What Danjuma may not realise is that already, there is a school of thought that the proliferation of illegal sophisticated arms in the hands of ethnic and sectarian militants and warlords is partly the result of direct sponsorship of people who may have used their vantage positions in the public space to equip thugs to advance the pursuit of their personal, regional or ethnic interests in the national contest for political pre-eminence. Therefore, the solution to systemic anarchy can never be to endorse and universalise anarchy.

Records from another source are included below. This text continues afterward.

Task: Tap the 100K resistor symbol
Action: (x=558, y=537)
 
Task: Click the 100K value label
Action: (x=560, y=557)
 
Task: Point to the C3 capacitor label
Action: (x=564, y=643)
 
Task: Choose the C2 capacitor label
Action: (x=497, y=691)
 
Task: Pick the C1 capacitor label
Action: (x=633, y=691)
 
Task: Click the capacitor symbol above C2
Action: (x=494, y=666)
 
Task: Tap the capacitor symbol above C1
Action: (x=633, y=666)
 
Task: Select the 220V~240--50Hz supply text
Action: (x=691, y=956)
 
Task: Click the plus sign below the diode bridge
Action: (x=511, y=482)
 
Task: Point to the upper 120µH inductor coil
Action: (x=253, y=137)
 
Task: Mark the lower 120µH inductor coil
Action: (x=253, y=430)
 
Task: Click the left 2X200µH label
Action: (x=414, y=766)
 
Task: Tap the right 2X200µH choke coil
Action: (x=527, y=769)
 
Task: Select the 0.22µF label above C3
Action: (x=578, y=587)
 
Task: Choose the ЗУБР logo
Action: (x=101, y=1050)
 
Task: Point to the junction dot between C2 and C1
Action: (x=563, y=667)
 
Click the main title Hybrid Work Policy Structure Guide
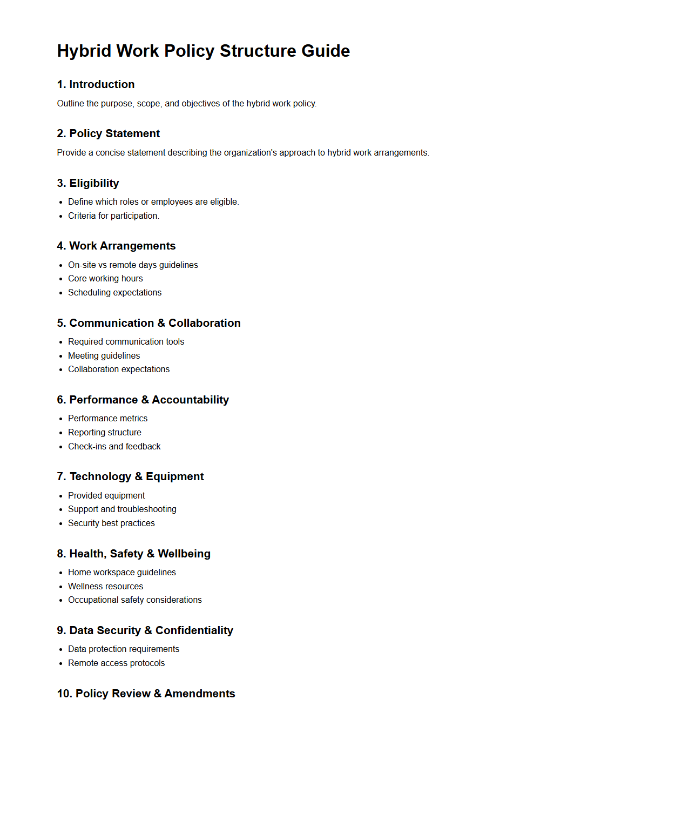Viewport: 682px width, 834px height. [x=203, y=51]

As a newspaper, we have always advocated a restructuring of the country not in line with the argument of ethnic warlords but rather in a bid to have a system that works for all. For instance, there is an urgent need to strengthen the coercive power of the federal government while recognising the right of component states to limited self-determination without armed threat to the nation. A desirable devolution of powers from federal pre-eminence to stronger component state centres must increase the powers of the latter over policing and internal security responsibilities with a more limited level of lethal armament than the federal force which must continue to be the unquestioned guarantor of our national security.
Democratising ownership and usage of arms even for self-defence purposes will worsen the country’s security challenges. With weak institutions in a society that lacks a culture of gun ownership, it may be a formula for anarchy. However, it is not enough to say that Danjuma is wrong. The sentiment driving his advocacy is shared by many Nigerians in an environment of escalating insecurity and a widely held perception that government is not an impartial arbiter in the management of both the nation’s diversity and the security challenges. We therefore urge President Muhammadu Buhari to demonstrate balance and fairness in handling security-related issues.